Hilda Wallis
- Full name: Mabel Hilda Wallis
- Country (sports): Ireland
- Born: 12 November 1900 Ireland
- Died: 8 December 1979 (aged 79) Bray, County Wicklow, Ireland

Singles

Grand Slam singles results
- Wimbledon: 3R (1936)

Other tournaments
- Olympic Games: 1R (1924)

Doubles

Grand Slam doubles results
- Wimbledon: 2R (1924)

Other doubles tournaments
- Olympic Games: 1R (1924)

Mixed doubles

Grand Slam mixed doubles results
- Wimbledon: 2R (1936)

Other mixed doubles tournaments
- Olympic Games: QF (1924)

= Hilda Wallis =

Irish tennis player

Mabel Hilda Wallis (12 November 1900 - 8 December 1979) was an Irish tennis player.

Wallis reached the final of the Irish Championships at Dublin for the first time in 1921 where she lost to Elizabeth Ryan.

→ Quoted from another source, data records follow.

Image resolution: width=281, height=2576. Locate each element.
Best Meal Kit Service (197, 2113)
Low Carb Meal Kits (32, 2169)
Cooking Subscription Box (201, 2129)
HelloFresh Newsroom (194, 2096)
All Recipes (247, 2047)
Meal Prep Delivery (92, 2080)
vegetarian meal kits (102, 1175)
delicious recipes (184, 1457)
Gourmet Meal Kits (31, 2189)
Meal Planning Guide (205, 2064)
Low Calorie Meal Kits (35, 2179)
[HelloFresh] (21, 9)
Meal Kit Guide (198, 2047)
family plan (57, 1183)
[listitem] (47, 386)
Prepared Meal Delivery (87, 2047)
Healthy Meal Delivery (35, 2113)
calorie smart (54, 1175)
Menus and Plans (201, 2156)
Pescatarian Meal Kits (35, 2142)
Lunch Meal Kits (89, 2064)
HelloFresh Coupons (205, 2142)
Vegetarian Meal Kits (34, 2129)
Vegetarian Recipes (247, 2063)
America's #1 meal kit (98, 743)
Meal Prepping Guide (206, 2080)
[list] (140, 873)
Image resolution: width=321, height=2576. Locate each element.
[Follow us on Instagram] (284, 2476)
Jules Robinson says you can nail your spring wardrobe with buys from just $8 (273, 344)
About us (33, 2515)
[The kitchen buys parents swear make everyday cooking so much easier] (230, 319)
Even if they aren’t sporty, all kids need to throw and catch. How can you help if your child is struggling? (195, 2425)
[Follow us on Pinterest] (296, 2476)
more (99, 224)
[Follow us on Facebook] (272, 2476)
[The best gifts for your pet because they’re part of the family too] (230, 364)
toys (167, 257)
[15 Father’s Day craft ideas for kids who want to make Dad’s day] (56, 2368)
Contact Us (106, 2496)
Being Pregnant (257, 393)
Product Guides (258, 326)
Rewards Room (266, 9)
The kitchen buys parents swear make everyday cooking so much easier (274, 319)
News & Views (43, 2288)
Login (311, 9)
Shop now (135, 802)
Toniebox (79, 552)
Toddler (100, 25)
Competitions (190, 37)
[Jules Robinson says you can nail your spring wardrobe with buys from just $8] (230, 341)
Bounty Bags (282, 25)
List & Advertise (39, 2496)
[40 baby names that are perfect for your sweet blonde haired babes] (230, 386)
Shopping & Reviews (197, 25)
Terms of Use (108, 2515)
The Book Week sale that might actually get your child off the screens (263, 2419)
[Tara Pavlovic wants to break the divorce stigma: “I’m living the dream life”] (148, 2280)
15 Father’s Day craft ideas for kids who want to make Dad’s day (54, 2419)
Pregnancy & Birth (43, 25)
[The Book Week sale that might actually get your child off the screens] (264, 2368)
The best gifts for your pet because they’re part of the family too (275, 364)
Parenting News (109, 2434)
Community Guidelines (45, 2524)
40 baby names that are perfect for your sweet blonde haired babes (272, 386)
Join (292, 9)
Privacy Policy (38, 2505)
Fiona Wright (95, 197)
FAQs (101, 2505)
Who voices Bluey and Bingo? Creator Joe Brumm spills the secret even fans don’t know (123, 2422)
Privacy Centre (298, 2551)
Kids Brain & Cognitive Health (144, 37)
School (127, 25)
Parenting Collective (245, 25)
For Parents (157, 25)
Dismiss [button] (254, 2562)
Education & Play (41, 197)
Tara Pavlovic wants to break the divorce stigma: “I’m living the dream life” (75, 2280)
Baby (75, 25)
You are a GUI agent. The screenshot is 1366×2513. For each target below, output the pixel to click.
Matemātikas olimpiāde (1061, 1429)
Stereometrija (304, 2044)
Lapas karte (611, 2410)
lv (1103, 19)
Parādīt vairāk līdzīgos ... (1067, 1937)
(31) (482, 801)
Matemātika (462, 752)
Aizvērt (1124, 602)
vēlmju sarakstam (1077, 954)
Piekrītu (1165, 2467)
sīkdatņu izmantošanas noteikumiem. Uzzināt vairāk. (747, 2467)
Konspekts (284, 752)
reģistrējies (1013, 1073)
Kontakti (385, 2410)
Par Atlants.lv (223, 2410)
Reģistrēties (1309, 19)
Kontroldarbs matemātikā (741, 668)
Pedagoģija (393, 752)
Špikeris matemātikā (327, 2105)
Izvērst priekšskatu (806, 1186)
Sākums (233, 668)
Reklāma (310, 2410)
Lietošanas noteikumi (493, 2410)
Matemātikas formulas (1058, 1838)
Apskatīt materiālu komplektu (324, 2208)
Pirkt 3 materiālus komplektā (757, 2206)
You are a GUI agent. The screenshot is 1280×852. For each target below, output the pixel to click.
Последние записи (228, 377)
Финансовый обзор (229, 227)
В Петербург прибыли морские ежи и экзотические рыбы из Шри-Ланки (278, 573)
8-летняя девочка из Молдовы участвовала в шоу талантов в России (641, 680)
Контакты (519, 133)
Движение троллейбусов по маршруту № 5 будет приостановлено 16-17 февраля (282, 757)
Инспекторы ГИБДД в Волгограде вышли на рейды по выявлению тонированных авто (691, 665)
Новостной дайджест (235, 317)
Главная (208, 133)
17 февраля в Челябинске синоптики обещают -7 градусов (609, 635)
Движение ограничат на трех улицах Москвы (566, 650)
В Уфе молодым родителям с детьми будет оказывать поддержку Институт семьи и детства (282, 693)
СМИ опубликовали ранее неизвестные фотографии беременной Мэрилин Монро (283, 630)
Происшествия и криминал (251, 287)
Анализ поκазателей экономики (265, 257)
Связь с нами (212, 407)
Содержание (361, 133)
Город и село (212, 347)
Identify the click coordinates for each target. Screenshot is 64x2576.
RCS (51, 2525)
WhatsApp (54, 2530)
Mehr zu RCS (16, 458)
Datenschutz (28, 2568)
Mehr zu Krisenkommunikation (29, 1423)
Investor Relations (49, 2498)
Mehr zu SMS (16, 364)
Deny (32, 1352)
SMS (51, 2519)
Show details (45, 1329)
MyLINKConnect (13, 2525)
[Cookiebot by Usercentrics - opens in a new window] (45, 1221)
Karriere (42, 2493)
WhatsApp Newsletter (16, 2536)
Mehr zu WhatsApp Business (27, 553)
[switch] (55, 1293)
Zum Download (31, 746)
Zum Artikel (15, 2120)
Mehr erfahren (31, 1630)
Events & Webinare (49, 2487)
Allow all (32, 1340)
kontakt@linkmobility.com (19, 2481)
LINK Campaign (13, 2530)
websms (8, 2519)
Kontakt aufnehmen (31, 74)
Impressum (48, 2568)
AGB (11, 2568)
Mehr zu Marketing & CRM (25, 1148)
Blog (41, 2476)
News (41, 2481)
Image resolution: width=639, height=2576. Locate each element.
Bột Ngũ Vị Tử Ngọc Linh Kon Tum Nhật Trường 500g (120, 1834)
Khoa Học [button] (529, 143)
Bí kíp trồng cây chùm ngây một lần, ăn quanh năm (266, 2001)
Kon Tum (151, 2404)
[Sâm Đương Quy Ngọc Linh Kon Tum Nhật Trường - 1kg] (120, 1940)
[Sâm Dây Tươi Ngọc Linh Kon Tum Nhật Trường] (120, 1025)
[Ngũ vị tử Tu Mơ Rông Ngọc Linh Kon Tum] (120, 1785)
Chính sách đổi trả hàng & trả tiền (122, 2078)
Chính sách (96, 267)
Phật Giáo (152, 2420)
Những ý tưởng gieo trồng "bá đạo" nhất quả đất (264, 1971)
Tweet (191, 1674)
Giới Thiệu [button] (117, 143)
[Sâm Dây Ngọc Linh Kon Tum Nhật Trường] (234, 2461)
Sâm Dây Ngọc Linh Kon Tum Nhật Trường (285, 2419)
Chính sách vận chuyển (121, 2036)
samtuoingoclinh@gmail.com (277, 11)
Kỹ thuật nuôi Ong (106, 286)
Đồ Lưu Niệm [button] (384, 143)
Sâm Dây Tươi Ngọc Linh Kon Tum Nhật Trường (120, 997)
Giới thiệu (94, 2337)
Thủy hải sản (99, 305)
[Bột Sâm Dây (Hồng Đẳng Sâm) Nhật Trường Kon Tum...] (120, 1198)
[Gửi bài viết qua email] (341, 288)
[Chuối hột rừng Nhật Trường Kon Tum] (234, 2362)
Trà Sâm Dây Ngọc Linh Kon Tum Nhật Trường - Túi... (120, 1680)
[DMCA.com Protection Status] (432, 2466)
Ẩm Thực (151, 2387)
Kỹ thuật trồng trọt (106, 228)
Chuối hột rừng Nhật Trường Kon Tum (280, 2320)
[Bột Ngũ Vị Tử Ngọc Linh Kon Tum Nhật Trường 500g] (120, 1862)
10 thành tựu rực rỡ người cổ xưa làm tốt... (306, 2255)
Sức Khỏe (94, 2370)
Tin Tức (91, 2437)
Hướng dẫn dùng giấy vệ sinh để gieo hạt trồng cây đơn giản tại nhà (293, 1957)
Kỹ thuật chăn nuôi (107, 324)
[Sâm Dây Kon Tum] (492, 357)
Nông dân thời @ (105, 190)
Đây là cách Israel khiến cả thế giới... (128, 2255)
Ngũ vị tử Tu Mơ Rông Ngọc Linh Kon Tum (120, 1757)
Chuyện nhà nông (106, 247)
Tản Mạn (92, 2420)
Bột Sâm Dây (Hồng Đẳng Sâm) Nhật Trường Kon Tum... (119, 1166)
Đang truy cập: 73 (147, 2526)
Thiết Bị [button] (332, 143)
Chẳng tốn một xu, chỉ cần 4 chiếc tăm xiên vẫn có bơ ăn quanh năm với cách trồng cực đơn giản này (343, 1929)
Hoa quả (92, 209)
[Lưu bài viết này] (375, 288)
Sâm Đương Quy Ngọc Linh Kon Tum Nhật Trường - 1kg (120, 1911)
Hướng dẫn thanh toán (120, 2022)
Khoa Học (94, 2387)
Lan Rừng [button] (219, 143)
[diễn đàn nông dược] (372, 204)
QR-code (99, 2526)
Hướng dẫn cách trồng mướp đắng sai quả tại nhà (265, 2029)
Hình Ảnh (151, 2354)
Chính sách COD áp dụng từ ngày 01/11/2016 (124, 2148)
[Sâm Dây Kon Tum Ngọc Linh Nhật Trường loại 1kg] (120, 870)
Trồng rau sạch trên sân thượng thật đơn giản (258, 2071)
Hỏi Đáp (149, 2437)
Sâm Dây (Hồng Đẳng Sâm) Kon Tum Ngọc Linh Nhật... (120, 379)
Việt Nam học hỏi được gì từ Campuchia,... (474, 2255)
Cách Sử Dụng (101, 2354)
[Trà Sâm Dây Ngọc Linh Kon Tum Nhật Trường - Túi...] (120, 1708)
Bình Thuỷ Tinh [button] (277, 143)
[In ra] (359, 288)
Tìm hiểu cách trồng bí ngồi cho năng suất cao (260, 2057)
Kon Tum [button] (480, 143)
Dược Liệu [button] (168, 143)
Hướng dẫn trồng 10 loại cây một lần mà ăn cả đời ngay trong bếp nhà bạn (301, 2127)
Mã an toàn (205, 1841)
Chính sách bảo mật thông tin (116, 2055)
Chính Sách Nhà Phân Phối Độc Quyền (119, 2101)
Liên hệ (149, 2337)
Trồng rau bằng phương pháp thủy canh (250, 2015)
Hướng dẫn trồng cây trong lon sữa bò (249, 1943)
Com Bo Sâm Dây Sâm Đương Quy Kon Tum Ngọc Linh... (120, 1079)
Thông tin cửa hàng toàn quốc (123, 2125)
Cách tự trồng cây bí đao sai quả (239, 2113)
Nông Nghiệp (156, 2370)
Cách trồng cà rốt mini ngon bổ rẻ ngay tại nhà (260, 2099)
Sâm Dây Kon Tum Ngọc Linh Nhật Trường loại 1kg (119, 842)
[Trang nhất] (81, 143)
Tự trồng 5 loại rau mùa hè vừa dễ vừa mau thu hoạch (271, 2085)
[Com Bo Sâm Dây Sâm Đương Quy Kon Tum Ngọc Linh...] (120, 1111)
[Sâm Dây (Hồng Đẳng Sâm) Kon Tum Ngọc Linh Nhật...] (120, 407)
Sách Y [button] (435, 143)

She won the Irish title in 1924, 1926, 1930 and 1933.

She participated twice in Wimbledon. In 1924, she lost her second round match against Dorothy Shepherd Barron 0–6, 1–6. Twelve years later, in 1936, she reached the third round but had to pull out of the tournament.

Wallis participated in the 1924 Summer Olympics at Paris where she reached the quarterfinals in mixed doubles alongside Edwin McCrea.